Tuesday, June 10, 2008
Class Action May Proceed Against Cellular Providers
By a MetNews Staff Writer
A group of plaintiffs who signed long term cellular phone service contracts with various providers may proceed with their action alleging that early termination fees contained in the contracts are unlawful liquidated damages provisions, the First District Court of Appeal ruled yesterday.
In an unpublished opinion, Div. Five concluded that Alameda Superior Court Judge Ronald Sabraw abused his discretion in denying class certification to the plaintiffs under the Consumer Legal Remedies Act because there was no basis for his finding of a fatal intra-class conflict.
Various plaintiffs filed suit against seven major cell phone providers in California for unfair business practices, based in part on the fact that defendants’ allegedly required customers to enter into service agreements including a requirement that customers pay early termination fees of between $150 and $200 per telephone number or unit to terminate service prior to the expiration of the contract.
They sought certification of a class of California consumers who were currently parties to contracts with defendants that included the early termination fee provision, and requested invalidation of the early termination fee provision.
The defendants argued that the early termination fees allowed them to recover the costs of providing up-front subsidies in long-term contracts, and that the elimination of such fees could force them to find other ways to recoup those costs, such as decreasing subsidies or increasing monthly fees.
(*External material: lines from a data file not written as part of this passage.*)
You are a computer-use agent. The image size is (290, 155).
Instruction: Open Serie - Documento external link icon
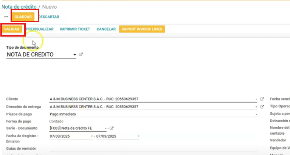112,129
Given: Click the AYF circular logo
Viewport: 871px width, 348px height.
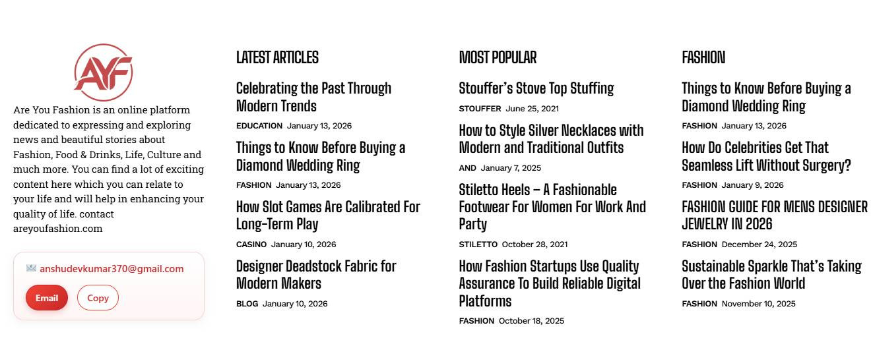Looking at the screenshot, I should coord(104,72).
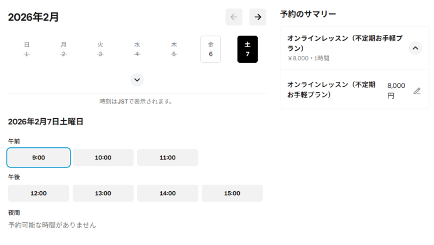Pick the 12:00 afternoon slot

click(39, 193)
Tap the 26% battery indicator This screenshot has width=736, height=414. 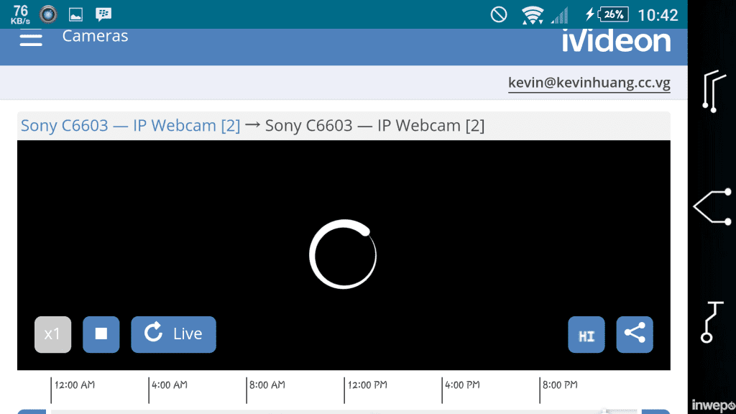point(615,14)
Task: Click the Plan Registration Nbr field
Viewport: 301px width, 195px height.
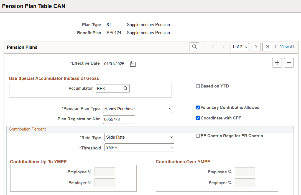Action: coord(119,119)
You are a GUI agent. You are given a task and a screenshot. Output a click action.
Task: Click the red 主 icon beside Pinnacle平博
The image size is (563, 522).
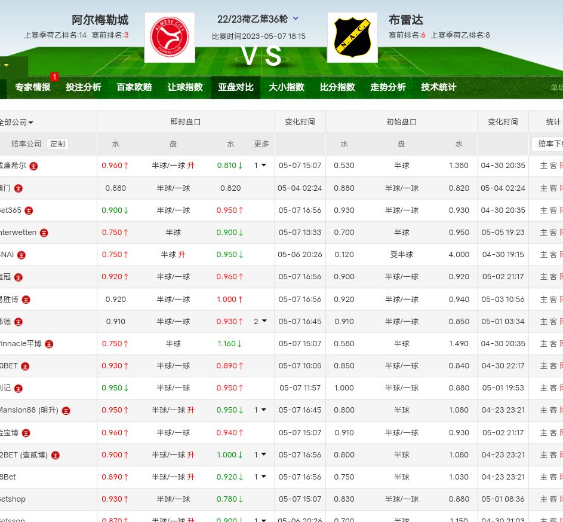49,344
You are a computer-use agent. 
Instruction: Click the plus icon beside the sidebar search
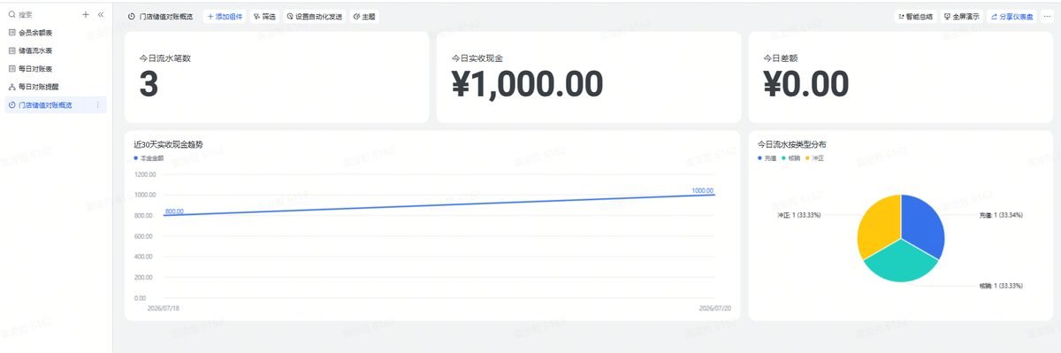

Citing evidence that many current consumers had elected plans with the early termination fees and lower up-front costs over plans without the fee but with other fees and charges, Sabraw determined that class members who demonstrated a preference for long term contracts with the early termination fees would oppose the plaintiffs’ successful prosecution of the suit. Based on this potential intra-class conflict, he denied certification.
However, on appeal, retired First District Justice Lawrence Stevens, sitting by assignment, wrote that Sabraw had improperly considered the merits of the plaintiffs’ claims.
Stevens explained that a valid liquidated damages clause permits a party to recoup costs in the event of a breach. Thus, he wrote, assuming the early termination fee was a valid liquidated damages clause, the defendants could continue to offer contracts with low up-front costs and recoup their up-front subsidies over the life of the contract or by the early termination fee in the event of a breach.
An intra-class conflict between customers would arise if the defendants were barred from imposing a valid liquidated damages provision to recoup up-front subsidies and thereby had to increase start-up costs or raise month fees, Stevens reasoned. However, he noted, the validity of the early termination fee as a liquidated damage provision was the issue in dispute.
If the early termination fee did no amount to a reasonable approximation of defendants’ actual damages and in fact constituted unlawful penalties as the plaintiffs alleged, he wrote, there could be no conflict among the class members.
Concluding that the trial court’s reasoning was based upon evidence that went to the validity of the plaintiffs’ claims, Stevens wrote that the denial of certification was an abuse of discretion.
Justices Mark B. Simons and Henry E. Neeham joined Stevens in his opinion.
The case is In re Cellphone Termination Fee Cases, A115457.